------ Data for review

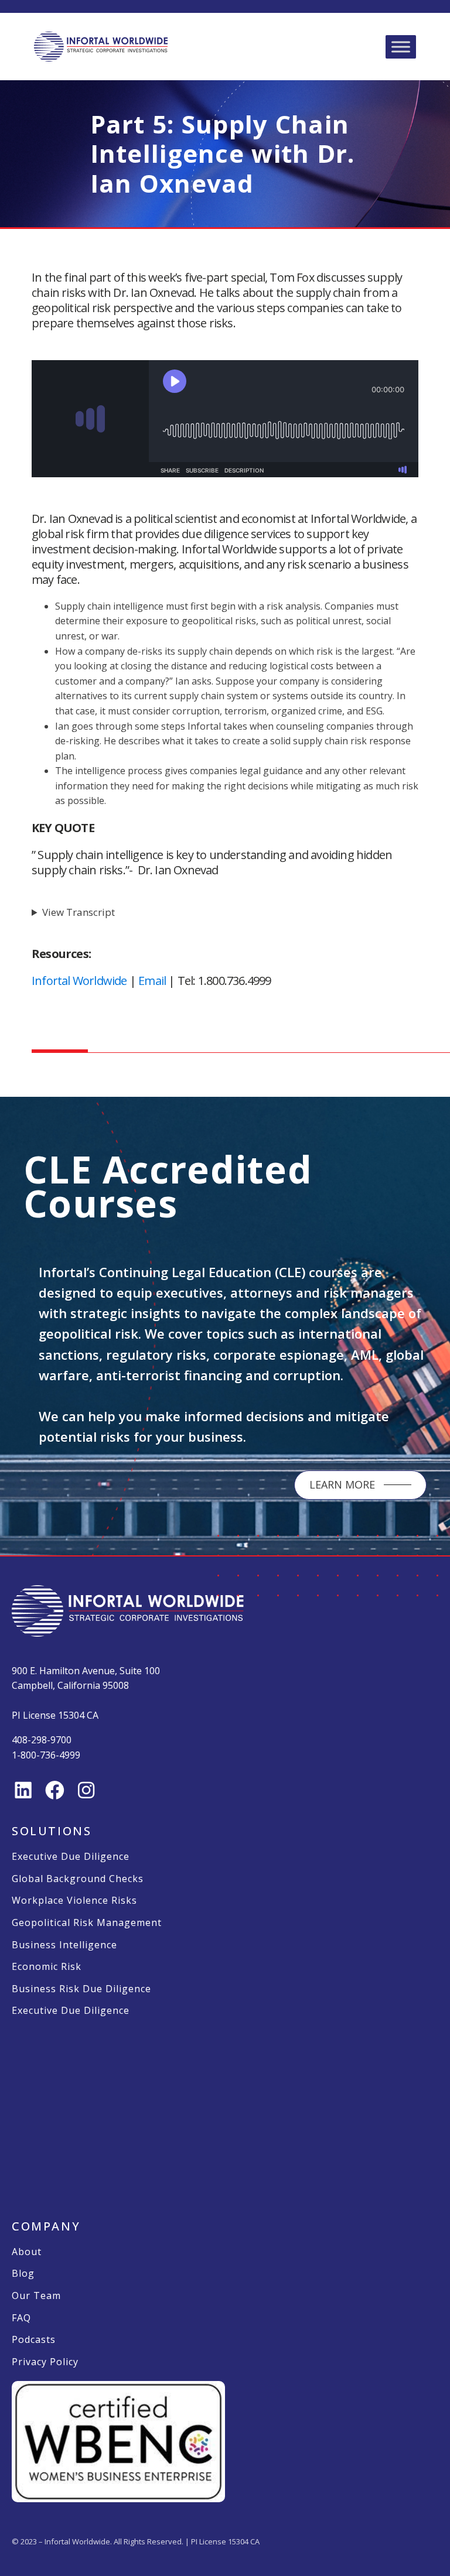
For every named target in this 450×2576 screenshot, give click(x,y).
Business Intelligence (64, 1945)
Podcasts (34, 2340)
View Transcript (78, 912)
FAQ (21, 2318)
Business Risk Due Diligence (81, 1989)
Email (152, 980)
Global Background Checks (78, 1879)
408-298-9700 (41, 1739)
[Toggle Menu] (400, 46)
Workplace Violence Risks (74, 1901)
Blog (23, 2274)
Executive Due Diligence (70, 1857)
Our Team (36, 2296)
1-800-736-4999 (46, 1755)
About (27, 2252)
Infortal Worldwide (79, 980)
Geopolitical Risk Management (87, 1923)
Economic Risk (46, 1967)
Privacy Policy (45, 2362)
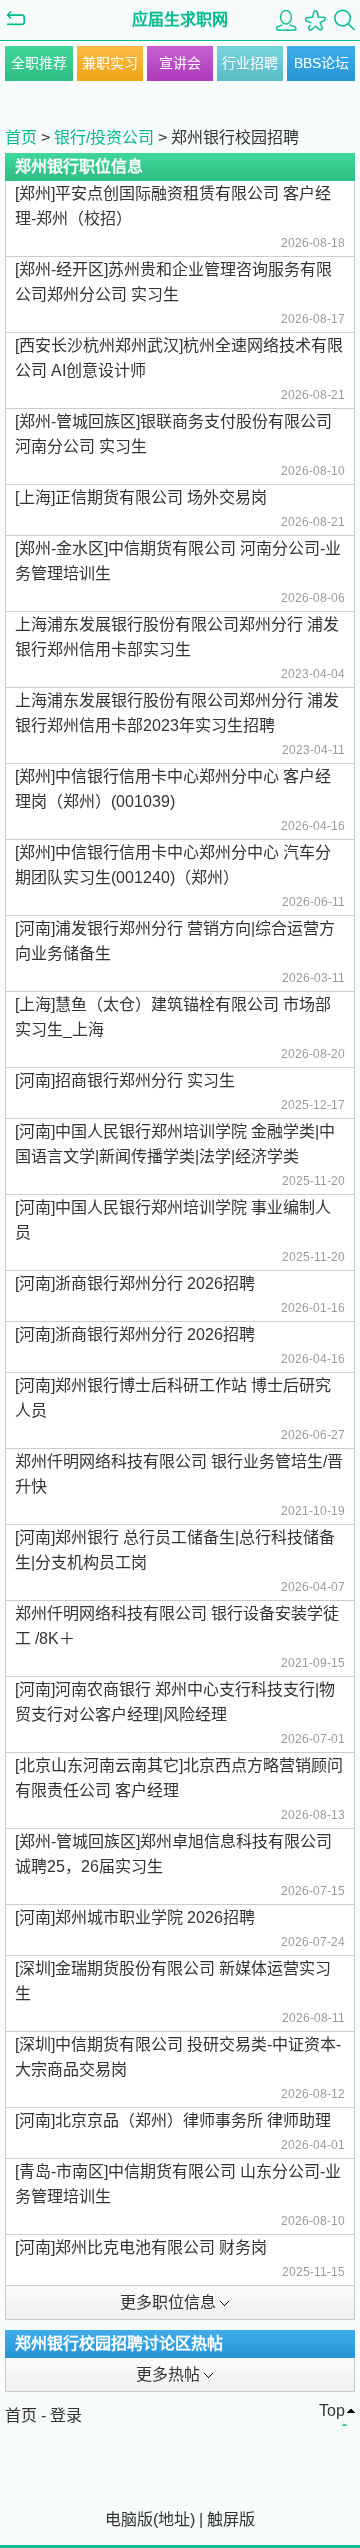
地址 (174, 2519)
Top (332, 2410)
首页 (21, 137)
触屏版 (231, 2519)
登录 (66, 2415)
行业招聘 (250, 63)
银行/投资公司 (104, 137)
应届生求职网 (180, 19)
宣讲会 (180, 63)
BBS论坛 (321, 63)
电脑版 (129, 2519)
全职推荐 (39, 63)
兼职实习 (110, 63)
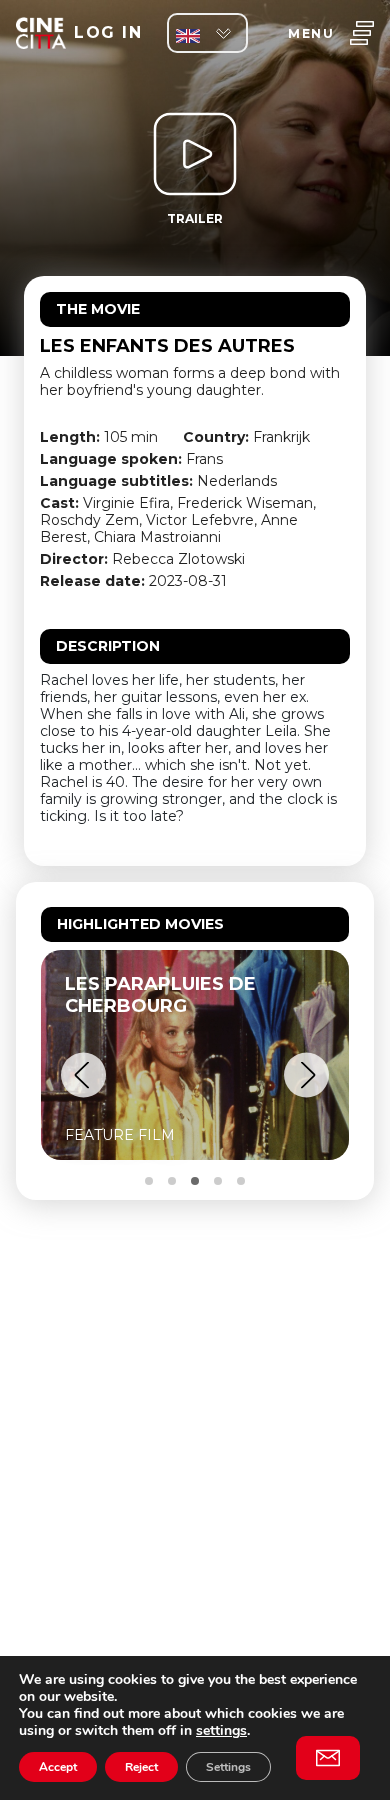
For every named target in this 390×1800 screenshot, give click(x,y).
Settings (228, 1767)
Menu (311, 33)
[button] (83, 1075)
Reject (141, 1767)
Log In (108, 32)
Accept (58, 1767)
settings (221, 1730)
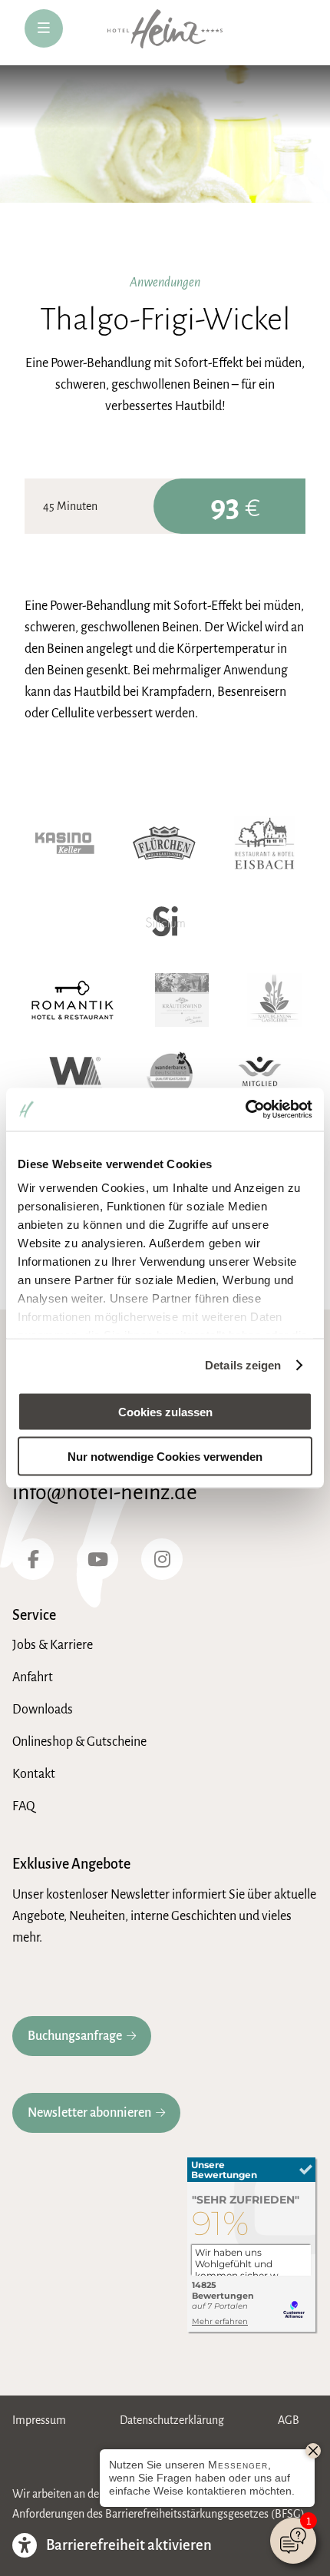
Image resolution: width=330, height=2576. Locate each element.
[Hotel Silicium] (165, 922)
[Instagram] (162, 1559)
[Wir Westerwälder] (75, 1078)
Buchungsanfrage (75, 2036)
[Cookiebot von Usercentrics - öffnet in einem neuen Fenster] (245, 1110)
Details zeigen (243, 1365)
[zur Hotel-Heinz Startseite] (165, 32)
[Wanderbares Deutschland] (171, 1078)
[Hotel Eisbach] (264, 843)
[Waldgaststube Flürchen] (164, 843)
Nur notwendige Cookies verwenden (165, 1456)
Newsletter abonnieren (89, 2113)
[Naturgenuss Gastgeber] (274, 1000)
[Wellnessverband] (259, 1078)
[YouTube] (97, 1559)
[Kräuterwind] (182, 1000)
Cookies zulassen (165, 1411)
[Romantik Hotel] (72, 1000)
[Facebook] (33, 1559)
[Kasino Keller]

------------

Output the records exactly as they appear, skipping any pictures.

• _Output for this task_:
For every named target in this 450×2576 screenshot, give click(x,y).
Business Intelligence (64, 1945)
Podcasts (34, 2340)
View Transcript (78, 912)
FAQ (21, 2318)
Business Risk Due Diligence (81, 1989)
Email (152, 980)
Global Background Checks (78, 1879)
408-298-9700 (41, 1739)
[Toggle Menu] (400, 46)
Workplace Violence Risks (74, 1901)
Blog (23, 2274)
Executive Due Diligence (70, 1857)
Our Team (36, 2296)
1-800-736-4999 (46, 1755)
About (27, 2252)
Infortal Worldwide (79, 980)
Geopolitical Risk Management (87, 1923)
Economic Risk (46, 1967)
Privacy Policy (45, 2362)
地址 (174, 2519)
Top (332, 2410)
首页 (21, 137)
触屏版 (231, 2519)
登录 (66, 2415)
行业招聘 (250, 63)
银行/投资公司 (104, 137)
应届生求职网 (180, 19)
宣讲会 (180, 63)
BBS论坛 (321, 63)
电脑版 (129, 2519)
全职推荐 (39, 63)
兼职实习 (110, 63)
For every named target in this 390×1800 screenshot, give click(x,y).
Settings (228, 1767)
Menu (311, 33)
[button] (83, 1075)
Reject (141, 1767)
Log In (108, 32)
Accept (58, 1767)
settings (221, 1730)
Image resolution: width=330, height=2576. Locate each element.
[Hotel Silicium] (165, 922)
[Instagram] (162, 1559)
[Wir Westerwälder] (75, 1078)
Buchungsanfrage (75, 2036)
[Cookiebot von Usercentrics - öffnet in einem neuen Fenster] (245, 1110)
Details zeigen (243, 1365)
[zur Hotel-Heinz Startseite] (165, 32)
[Wanderbares Deutschland] (171, 1078)
[Hotel Eisbach] (264, 843)
[Waldgaststube Flürchen] (164, 843)
Nur notwendige Cookies verwenden (165, 1456)
Newsletter abonnieren (89, 2113)
[Naturgenuss Gastgeber] (274, 1000)
[Wellnessverband] (259, 1078)
[YouTube] (97, 1559)
[Kräuterwind] (182, 1000)
Cookies zulassen (165, 1411)
[Romantik Hotel] (72, 1000)
[Facebook] (33, 1559)
[Kasino Keller]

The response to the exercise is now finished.